25.4 Concluding thoughts
If you start with a known differential equation and want to add stochasticity to a parameter, here is a process:
- Replace whatever parameter with a “parameter + Noise” term (i.e \(a \rightarrow a + \mbox{ Noise }\)).
- Collect terms multiplied by Noise - they will form the stochastic part of the differential equation.
- The deterministic part of the differential equation should be your original differential equation.
The most general form of the stochastic differential equation is: \(\displaystyle d\vec{y} = f(\vec{y},\vec{\alpha},t) \; dt + g(\vec{y},\vec{\alpha},t) \; dW(t)\), where \(\vec{y}\) is the vector of state variables you want to solve for, and \(\vec{\alpha}\) is your vector of parameters, and \(dW(t)\) is the stochastic noise from the random walk.
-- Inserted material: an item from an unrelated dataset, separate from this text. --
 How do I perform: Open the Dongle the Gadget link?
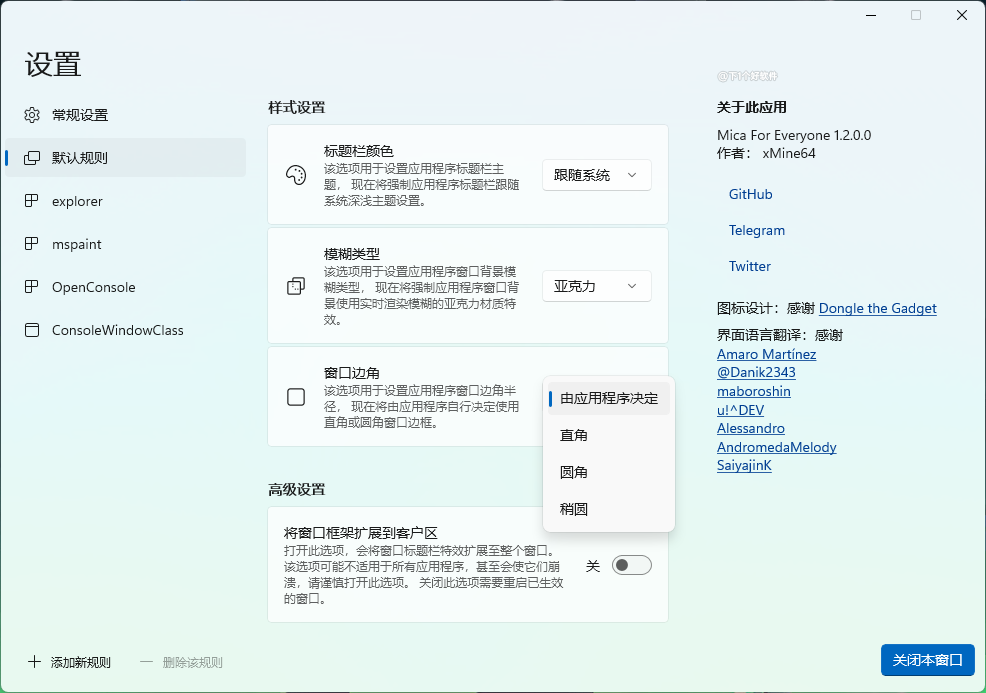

At a given initial condition, the Euler-Maruyama method applies locally linear approximations to forecast the solution forward \(\Delta t\) time units: \(\displaystyle \vec{y}_{n+1} = y_{n} + f(\vec{y}_{n},\vec{\alpha},t_{n}) \cdot \Delta t + g(\vec{y}_{n},\vec{\alpha},t_{n}) \cdot \sigma \cdot \mbox{rnorm(N)} \cdot \sqrt{\Delta t}\), where rnorm(N)
is \(N\) dimensional random variable from a normal distribution with mean 0.